Researchers already knew that people with depression had high levels of the human stress hormone, cortisol, but were not sure if it was a cause or effect. They now believe that long-term exposure to cortisol actually contributes to the symptoms of depression.
Scientists exposed mice to both short term and long-term durations of the rodent stress hormone, corticosterone. According to Paul Ardayfio, PhD candidate, and Kwang-Soo Kim, PhD, chronic stress, such as caring for a spouse with dementia, rather than acute stress, has been associated with depression.
The researchers used 58 mice for their study. They put hormones in the drinking water. They considered chronic doses to be 17 to 18 days of exposure and acute doses were 24 hours of exposure.

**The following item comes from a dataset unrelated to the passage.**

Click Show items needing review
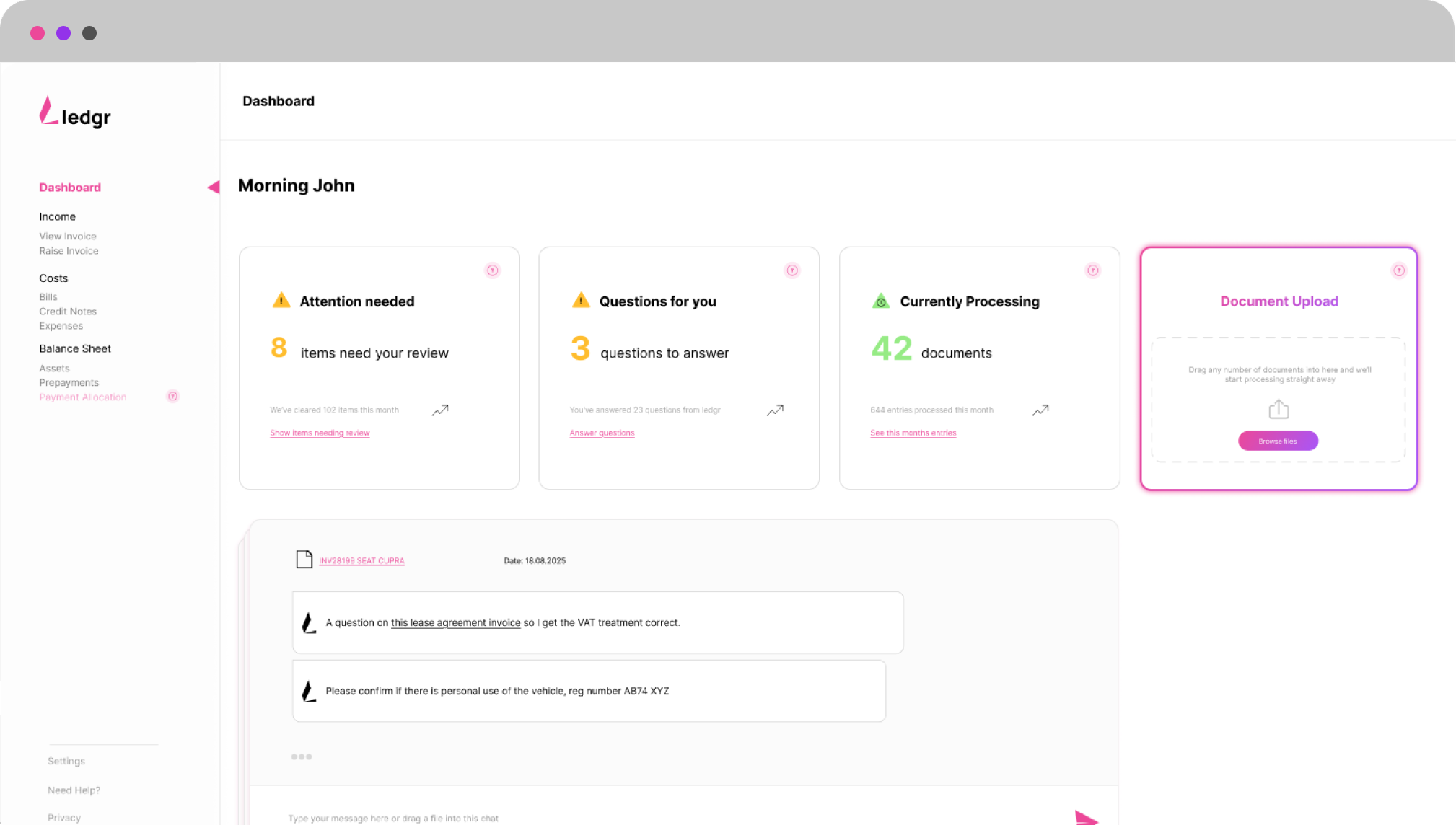Viewport: 1456px width, 825px height. (x=320, y=433)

Then they used a standard test to evaluate anxiety in animals. Mice that received the stress hormone for more than two weeks took significantly longer to emerge from a small dark compartment into a brightly lit open field. They seemed more fearful and were less willing to explore their new environment. Chronic exposure to corticosterone also dulled their reactions to a startling stimulus. This was another sign that their nervous system was overwhelmed.
This is likely the first experiment that compared the effects of chronic corticosterone with the effects of acute corticosterone on anxiety-like behavior. These new findings did not surprise researchers, especially since more than half of the people with Cushing's disease, in which a disordered adrenal system releases too much cortisol, have depression and anxiety.

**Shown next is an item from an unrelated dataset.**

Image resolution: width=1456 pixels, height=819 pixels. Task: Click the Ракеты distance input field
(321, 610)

Researchers already knew that the "anxious-retarded" subtype of depression is commonly associated with disruption of that same hormonal system. They also were aware that people getting corticosteroid therapy for inflammatory and other disorders have increased mood-related side effects, including anxiety and depression. Another reason doctors have suspected that stress causes depression is because higher glucocorticoid levels for chronic periods have been linked to increased activity in anxiety-related brain regions such as the amygdala in both rodents and humans.
The authors wrote, "Our results suggest that chronically high levels of cortisol, which occurs in Cushing's disease and some subtypes of depression, can increase anxiety on the one hand and dull responses to external stimuli on the other." The difference between the responses to acute and chronic hormone exposure strengthen the view that very-short-term or acute exposure, they add, "may be adaptive, whereas chronic exposure has detrimental effects on brain and behavior."

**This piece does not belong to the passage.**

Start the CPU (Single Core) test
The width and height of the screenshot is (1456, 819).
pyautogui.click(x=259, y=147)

It is hoped the research will help doctors design new psychiatric drugs that treat the causes of depression rather than the peripheral disease-related phenomena. Ardyflo and Kim speculate that drugs that reverse or block the deleterious effects of chronically elevated stress hormones may help guard against some types of anxiety symptoms in depression, citing the preclinical evidence in rats. The research appears in the April issue of Behavioral Neuroscience, which is published by the American Psychological Association.